## [Required work]
Within the records that follow, restate exactly the lines from the line with "Where should I" down to the line with "Click the empty new attribute name field", including both. Omit the pictures.

## [Provided data]
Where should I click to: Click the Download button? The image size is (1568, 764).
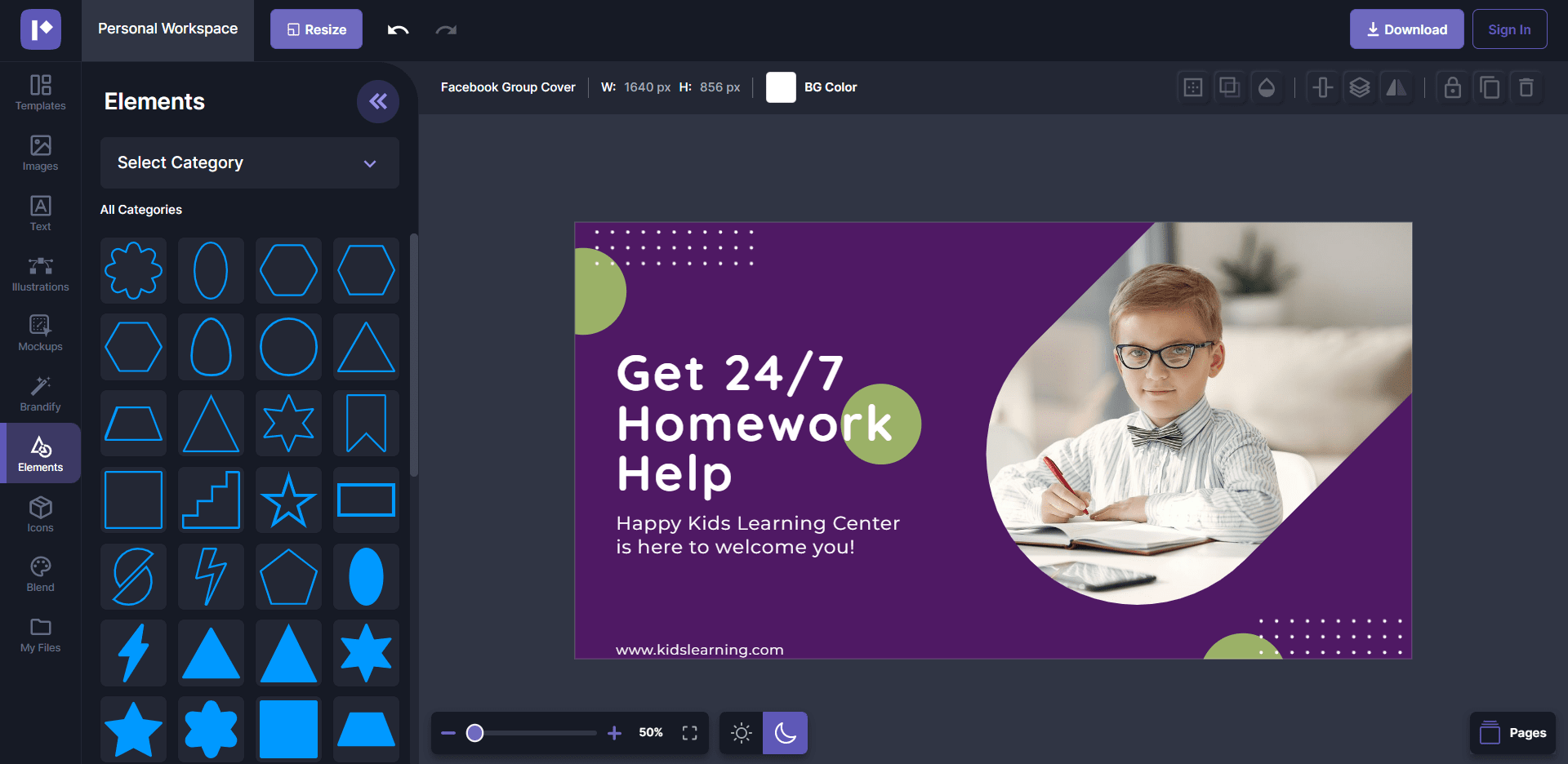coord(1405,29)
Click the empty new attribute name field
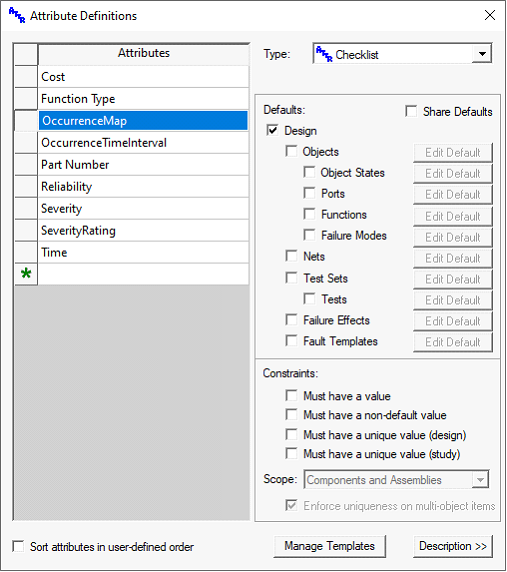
==
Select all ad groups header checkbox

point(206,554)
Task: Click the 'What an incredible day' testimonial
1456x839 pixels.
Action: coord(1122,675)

## [Result of the exercise]
Where should I click to: Click the Download button? The image size is (1568, 764).
coord(1405,29)
Click the empty new attribute name field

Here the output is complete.